**Dataset records:**
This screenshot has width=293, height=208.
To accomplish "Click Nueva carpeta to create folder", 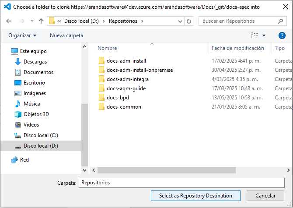I will (x=66, y=35).
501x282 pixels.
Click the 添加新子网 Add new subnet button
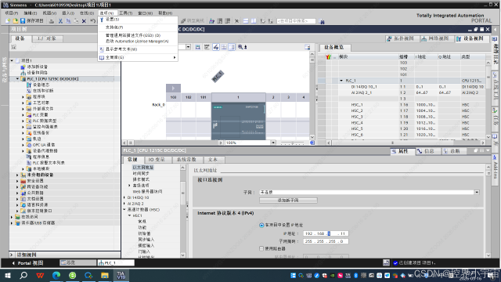(x=288, y=201)
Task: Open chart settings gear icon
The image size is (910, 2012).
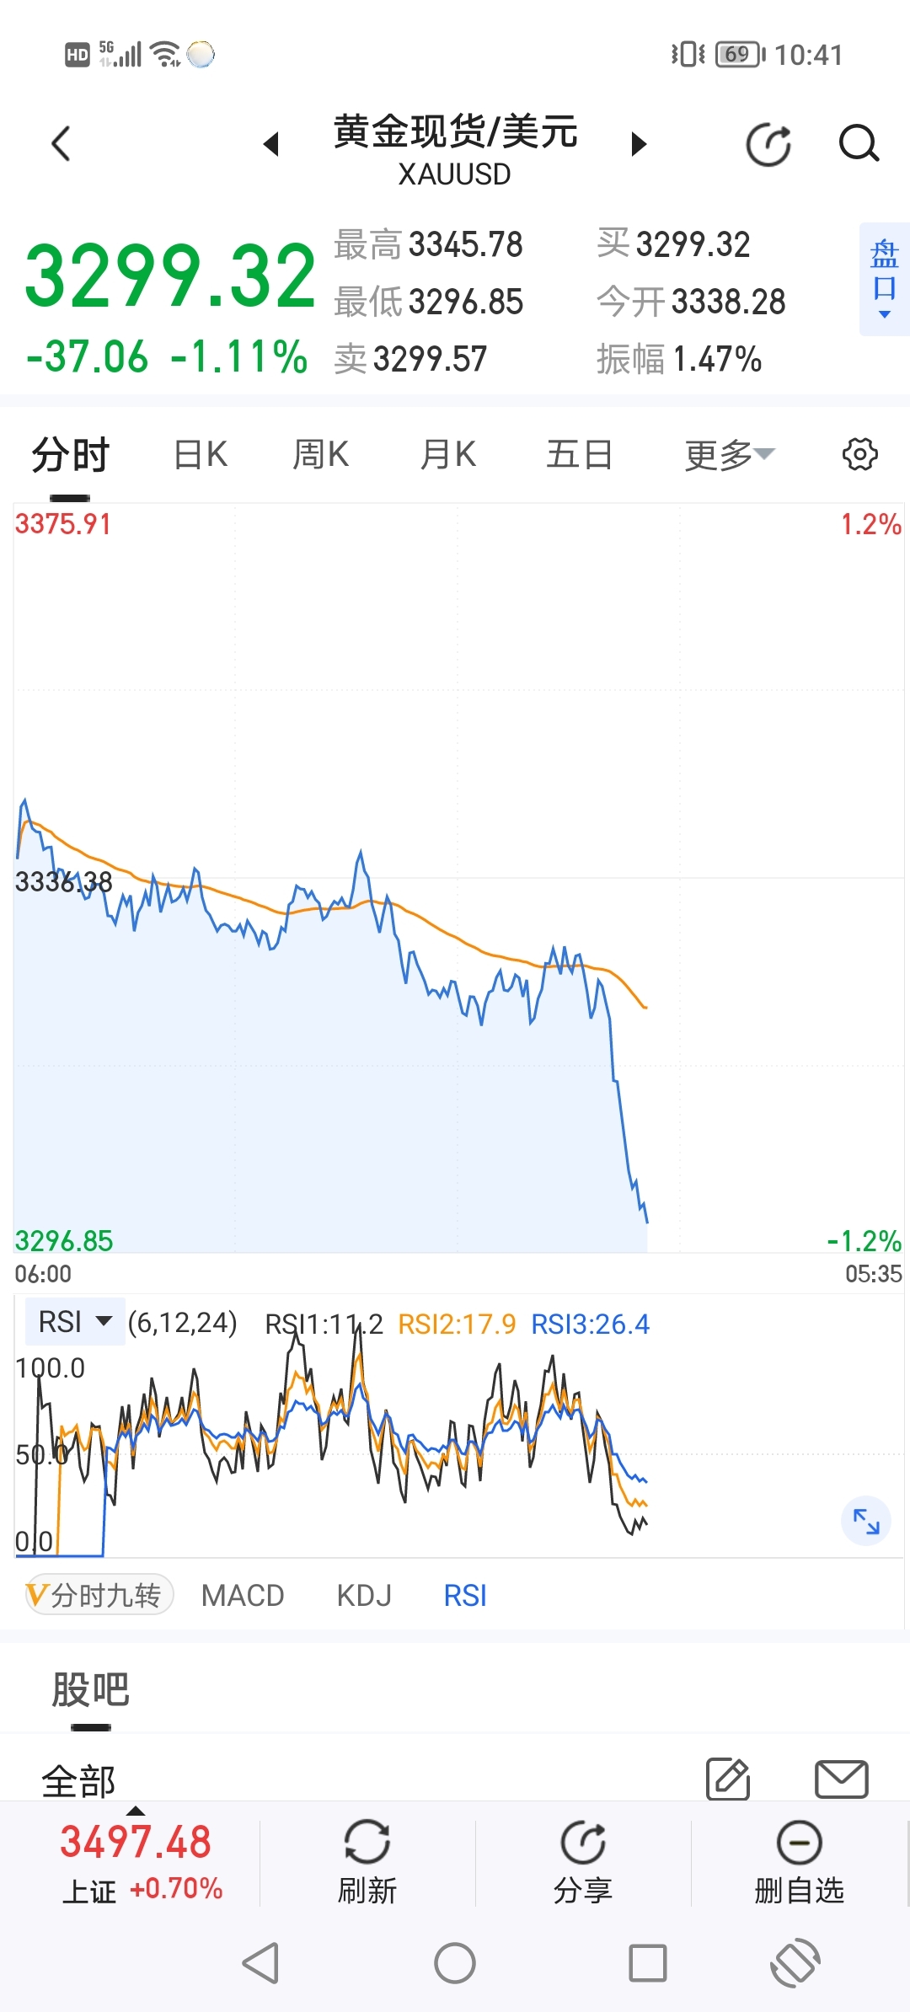Action: coord(859,454)
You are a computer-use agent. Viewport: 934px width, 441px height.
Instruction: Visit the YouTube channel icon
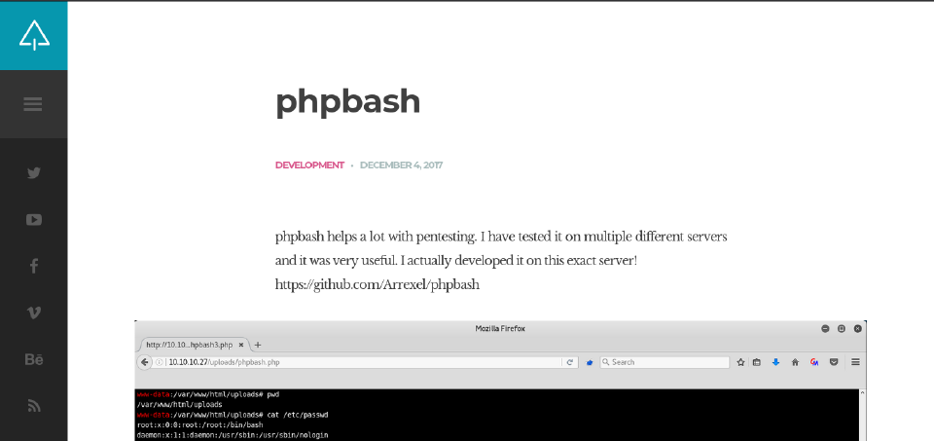pyautogui.click(x=34, y=220)
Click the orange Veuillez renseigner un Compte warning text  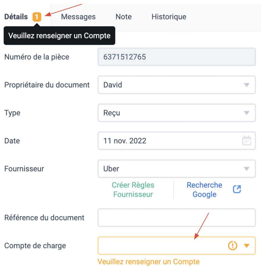[149, 262]
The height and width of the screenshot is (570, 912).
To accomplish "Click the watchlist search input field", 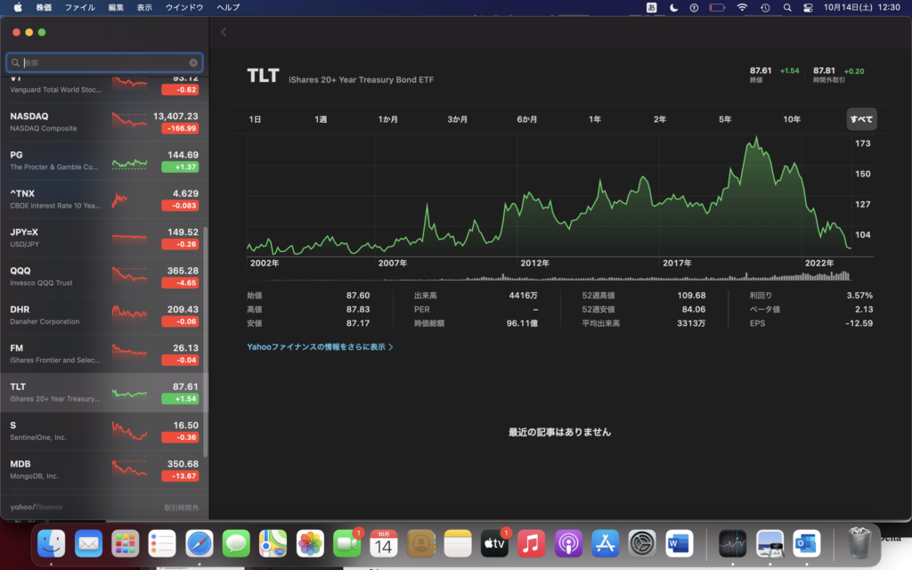I will [104, 63].
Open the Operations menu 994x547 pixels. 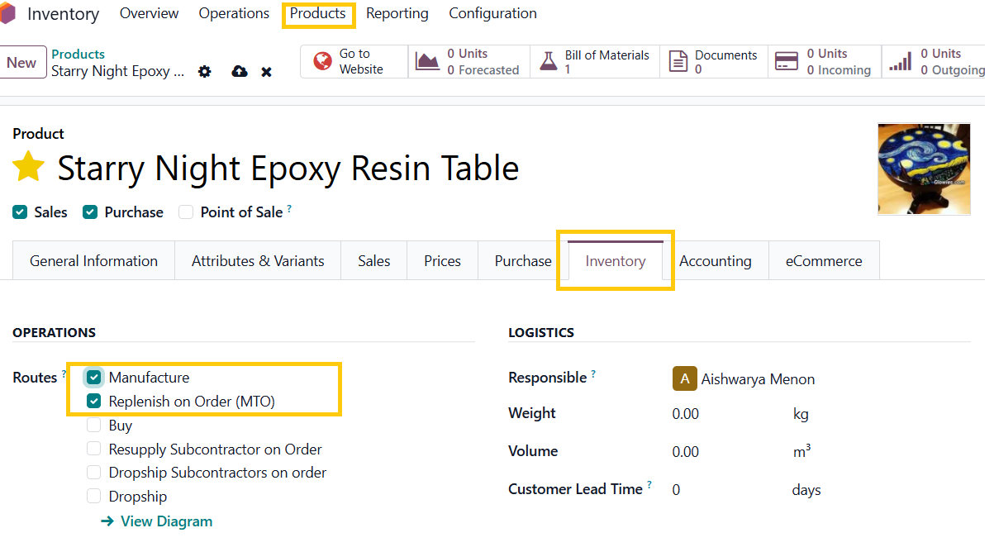pos(234,14)
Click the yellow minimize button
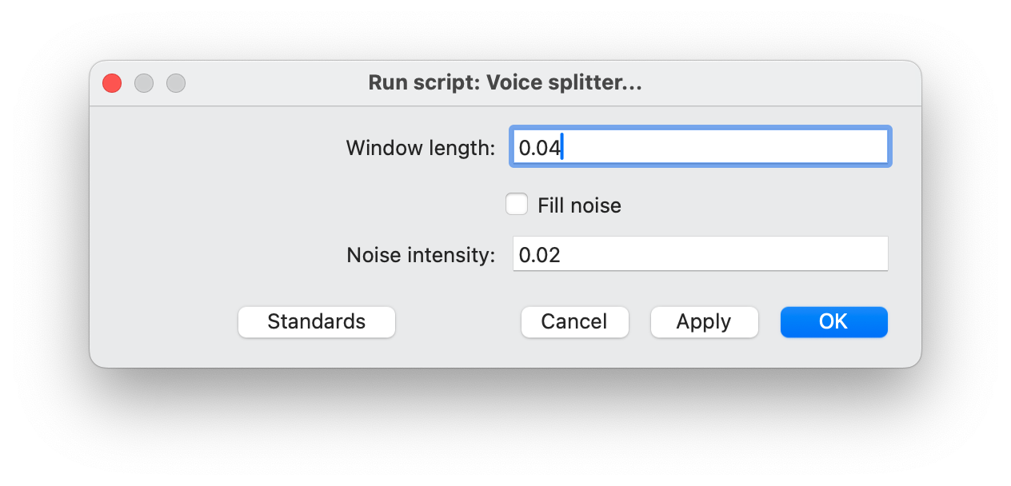The width and height of the screenshot is (1011, 486). pyautogui.click(x=144, y=82)
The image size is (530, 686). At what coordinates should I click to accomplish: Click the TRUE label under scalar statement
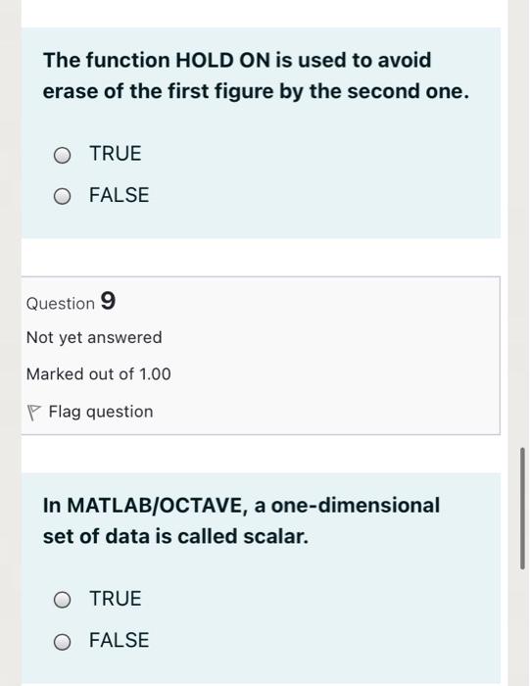pos(116,599)
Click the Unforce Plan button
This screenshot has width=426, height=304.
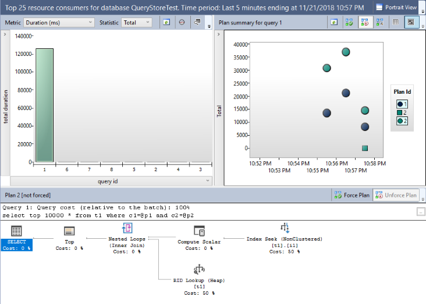[x=396, y=195]
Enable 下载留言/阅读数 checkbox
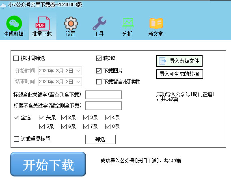Screen dimensions: 231x181 (99, 82)
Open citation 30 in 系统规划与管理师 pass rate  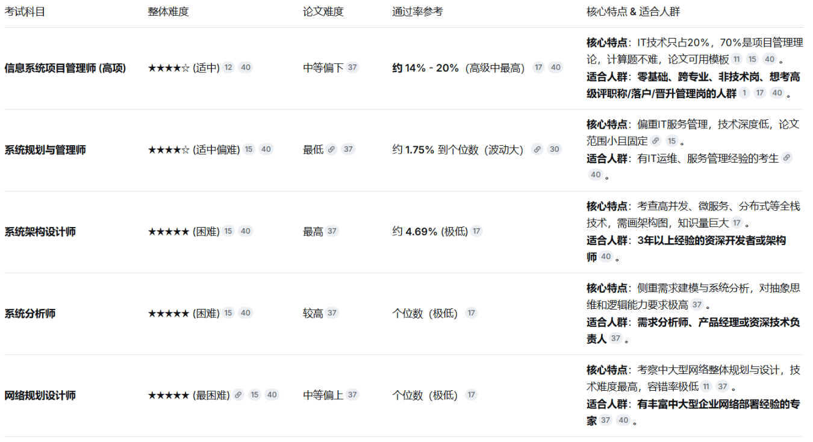pos(554,149)
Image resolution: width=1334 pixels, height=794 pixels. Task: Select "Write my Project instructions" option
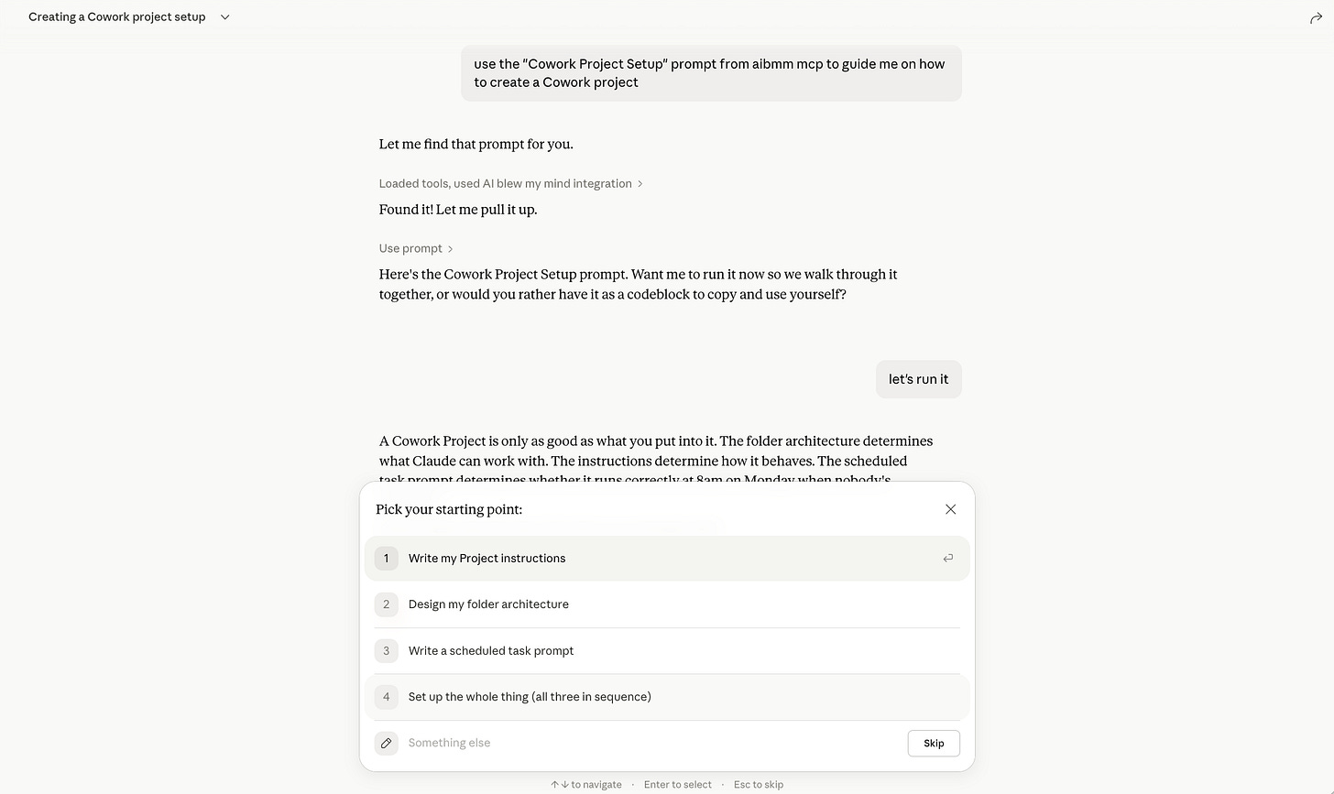(x=667, y=558)
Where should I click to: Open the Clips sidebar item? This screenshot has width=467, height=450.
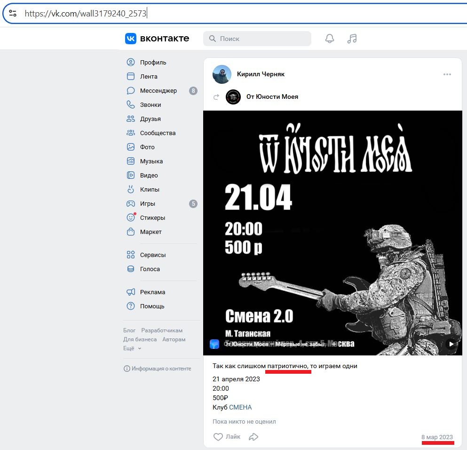150,190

**Problem requirements:**
Please write out the material from the line containing "Image resolution: width=1334" to its final line, both inclusive, exactly as it appears; pictures are not part of the copy.

**Your response:**
Image resolution: width=1334 pixels, height=794 pixels. Task: Select "Write my Project instructions" option
(x=667, y=558)
Where should I click to: Open the Clips sidebar item? This screenshot has width=467, height=450.
150,190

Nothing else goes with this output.